Nature has a balance, a balance that we too often disturb.  The use of sheep to graze the grass helps to restore that balance.  The sheep are moved every couple of days, leaving plenty of grass for habitat but reducing the fuel for fires.
Find more views of our world at Our World Tuesday

Sunday, April 23, 2017

Joshua Tree National Park

After visiting Death Valley we headed further south to Joshua Tree National Park.  Since we no longer camp I looked on the internet to find a place that might still give us a comfortable outdoor space.  What I chose was Spin and Margies, about halfway between the two northern entrances to the park.
There were five units, four of which have kitchens, just what we wanted.  Retro?, funky?, I don't quite know how to describe this place but we enjoyed our stay.
Driving into the park we soon encountered some "Joshua Trees".  A variety of Yucca said to get its name because it reminded some of Joshua lifting his arms in prayer.  I'm not sure if the blossoms are of young Joshua Trees or the Mojave Yucca, also found in the park.  Probably the latter.
Next down the road we came to a turnout for an exhibit of the cholla, also called "teddy bear cactus", you wouldn't want to hug these teddys, though.  Also at the turnout is a nice stand of ocotillo and some beaver tail cactus.  The ocotillo, greener than I had ever seen them, due I imagine, to this years heavy rains.
 We continued on down to Cottonwood Spring, lots of wildflowers along the way.  We didn't spend as much time as we might have as Jules was not feeling well.  I now realize that he was beginning to feel the effects of gallbladder trouble that would hit him hard after we got home.

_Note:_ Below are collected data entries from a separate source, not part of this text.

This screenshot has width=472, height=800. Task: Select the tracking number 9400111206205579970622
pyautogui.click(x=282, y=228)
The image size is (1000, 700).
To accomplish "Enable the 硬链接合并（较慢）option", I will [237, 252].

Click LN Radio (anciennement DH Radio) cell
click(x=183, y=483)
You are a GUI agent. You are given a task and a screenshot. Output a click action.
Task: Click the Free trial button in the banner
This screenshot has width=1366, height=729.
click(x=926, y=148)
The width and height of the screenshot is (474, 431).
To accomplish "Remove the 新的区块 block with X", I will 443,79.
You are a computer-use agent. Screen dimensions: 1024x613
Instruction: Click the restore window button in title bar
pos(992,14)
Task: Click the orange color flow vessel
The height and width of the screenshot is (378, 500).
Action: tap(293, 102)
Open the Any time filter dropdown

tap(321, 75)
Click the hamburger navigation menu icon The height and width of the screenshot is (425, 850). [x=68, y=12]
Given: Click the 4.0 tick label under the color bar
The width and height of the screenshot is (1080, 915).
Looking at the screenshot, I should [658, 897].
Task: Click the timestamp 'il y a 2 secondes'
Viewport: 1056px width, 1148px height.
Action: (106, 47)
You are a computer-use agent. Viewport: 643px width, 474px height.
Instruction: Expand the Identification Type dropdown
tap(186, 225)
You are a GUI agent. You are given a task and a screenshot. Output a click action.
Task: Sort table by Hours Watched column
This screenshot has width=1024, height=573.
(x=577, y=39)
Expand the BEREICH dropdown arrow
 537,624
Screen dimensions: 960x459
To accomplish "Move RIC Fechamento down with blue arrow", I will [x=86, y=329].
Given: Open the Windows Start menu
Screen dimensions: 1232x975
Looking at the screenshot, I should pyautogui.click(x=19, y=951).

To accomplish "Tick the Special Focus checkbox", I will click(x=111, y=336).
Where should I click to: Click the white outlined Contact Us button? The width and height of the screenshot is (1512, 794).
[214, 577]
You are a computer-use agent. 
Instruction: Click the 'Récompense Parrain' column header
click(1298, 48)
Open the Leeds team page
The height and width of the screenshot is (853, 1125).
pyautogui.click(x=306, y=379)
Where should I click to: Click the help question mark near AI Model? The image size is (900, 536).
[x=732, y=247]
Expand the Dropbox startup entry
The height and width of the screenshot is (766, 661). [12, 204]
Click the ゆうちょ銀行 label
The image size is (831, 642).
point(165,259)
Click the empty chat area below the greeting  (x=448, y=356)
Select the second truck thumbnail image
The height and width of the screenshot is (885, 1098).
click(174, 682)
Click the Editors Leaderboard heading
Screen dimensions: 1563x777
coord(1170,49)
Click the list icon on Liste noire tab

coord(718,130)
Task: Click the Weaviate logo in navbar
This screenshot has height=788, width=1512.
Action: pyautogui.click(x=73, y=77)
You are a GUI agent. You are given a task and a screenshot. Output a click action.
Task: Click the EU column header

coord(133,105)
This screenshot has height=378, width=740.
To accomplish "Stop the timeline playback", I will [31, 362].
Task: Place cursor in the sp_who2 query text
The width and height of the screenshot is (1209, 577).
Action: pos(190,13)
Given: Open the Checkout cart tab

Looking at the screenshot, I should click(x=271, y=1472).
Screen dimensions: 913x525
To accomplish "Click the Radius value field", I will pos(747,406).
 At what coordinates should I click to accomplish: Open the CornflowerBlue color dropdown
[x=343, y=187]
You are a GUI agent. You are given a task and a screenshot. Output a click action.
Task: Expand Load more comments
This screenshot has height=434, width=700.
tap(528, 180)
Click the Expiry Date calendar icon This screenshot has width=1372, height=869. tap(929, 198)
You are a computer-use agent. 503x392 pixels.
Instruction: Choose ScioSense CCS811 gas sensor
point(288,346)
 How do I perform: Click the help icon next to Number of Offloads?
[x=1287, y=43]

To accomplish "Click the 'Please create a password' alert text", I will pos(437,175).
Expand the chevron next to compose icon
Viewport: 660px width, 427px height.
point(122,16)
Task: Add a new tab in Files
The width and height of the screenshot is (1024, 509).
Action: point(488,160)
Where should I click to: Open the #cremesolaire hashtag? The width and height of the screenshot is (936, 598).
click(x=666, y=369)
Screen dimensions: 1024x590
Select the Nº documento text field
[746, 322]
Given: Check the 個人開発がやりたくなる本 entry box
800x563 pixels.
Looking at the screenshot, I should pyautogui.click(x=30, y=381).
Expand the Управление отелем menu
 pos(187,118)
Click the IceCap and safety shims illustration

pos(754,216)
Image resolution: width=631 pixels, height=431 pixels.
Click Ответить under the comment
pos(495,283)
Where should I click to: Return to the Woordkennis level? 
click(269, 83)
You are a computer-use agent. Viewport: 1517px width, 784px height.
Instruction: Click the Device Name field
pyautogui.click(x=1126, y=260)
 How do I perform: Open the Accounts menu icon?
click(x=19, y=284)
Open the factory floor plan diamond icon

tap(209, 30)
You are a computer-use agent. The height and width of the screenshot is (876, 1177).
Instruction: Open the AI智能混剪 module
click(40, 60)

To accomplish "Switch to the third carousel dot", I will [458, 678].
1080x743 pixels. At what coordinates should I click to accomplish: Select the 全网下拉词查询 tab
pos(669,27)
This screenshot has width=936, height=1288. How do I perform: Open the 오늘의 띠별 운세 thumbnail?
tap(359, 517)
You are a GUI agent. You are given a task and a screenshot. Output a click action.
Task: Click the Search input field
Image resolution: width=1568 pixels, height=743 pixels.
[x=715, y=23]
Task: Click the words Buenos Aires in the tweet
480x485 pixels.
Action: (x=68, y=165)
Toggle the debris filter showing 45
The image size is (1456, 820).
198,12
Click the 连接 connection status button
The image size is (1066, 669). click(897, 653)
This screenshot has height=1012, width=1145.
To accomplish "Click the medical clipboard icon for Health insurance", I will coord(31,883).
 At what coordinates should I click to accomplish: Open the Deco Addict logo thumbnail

I like the rock formations of Joshua tree almost as much as I do the spring flowers.
At the end of the day we were treated to a beautiful sunset.
Heading home we took the somewhat longer route that brought us by the road to our summer cabin.  The county had not yet begun to plow the 5 1/2 miles.  It looks like summer is still a ways off at Virginia Lakes.

Find more view of our Wonderful World at Our World, Tuesday

Friday, April 21, 2017

Signs of Spring


 These signs of Spring were spotted this week near my home in Lincoln, CA.
This egret family was in a tree between two shopping centers.  They had plenty of company with many nesting egrets and herons in the same tree.  The chick isn't as cute as some of the other babies I saw.
Hooded merganser and chicks in a nearby pond.
 Family of geese walking down my street.

 Lambs whose moms had been brought in to graze the open space in our community.
The circle of life continues.


Saturday, April 15, 2017

Death Valley

Last month we took a trip to the desert in the hope of finding some desert wildflowers.  Our first stop was Death Valley.  It was unusually hot for March and there were no wildflowers.  No problem, there was still plenty to see and do and we had a good time.
Oasis Garden
We stayed at Furnace Creek Inn.  In the past we had either camped or stayed at the Furnace Creek Ranch, a motel style lodging.  The Inn proved to be a perfect choice.  During the hot afternoons we could wander the corridors of the hotel for exercise or go down to the oasis garden.


Zabiskie Point
We did our sightseeing in the morning, before it got hot.
Mesquite Flat Sand Dunes

Mesquite Flat Sand Dunes
There were plenty of people out exploring the dunes.
Creosote Bush
Did I say there were no wildflowers?  That is not quite true.  The creosote was in full bloom.  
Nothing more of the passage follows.